Exercise prompt:
Lift out all lines below that contain "Select".

Stored data:

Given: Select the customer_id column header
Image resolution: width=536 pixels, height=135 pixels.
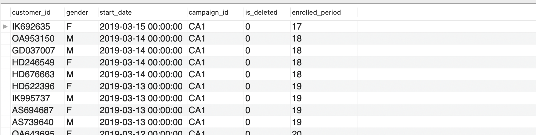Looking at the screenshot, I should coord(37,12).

---

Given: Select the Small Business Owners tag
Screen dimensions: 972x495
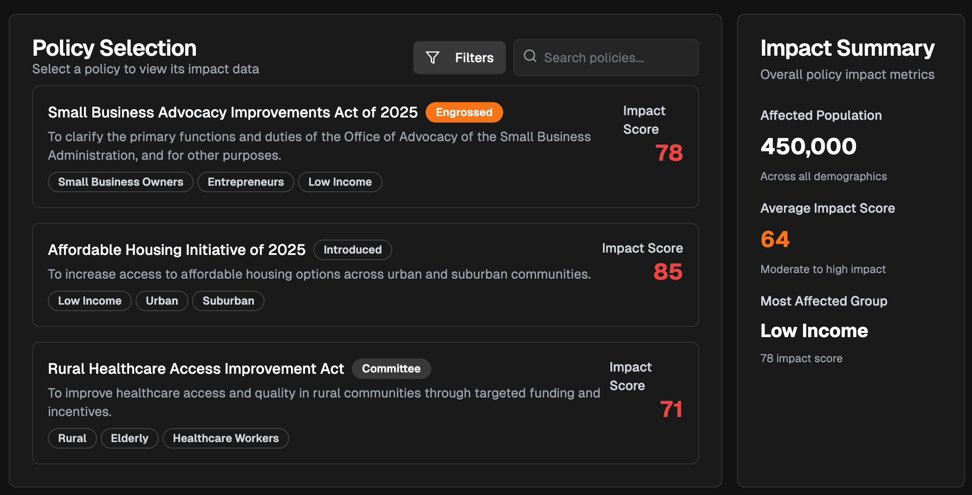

Response area:
Given: Select the customer_id column header
Given: Select the Small Business Owners tag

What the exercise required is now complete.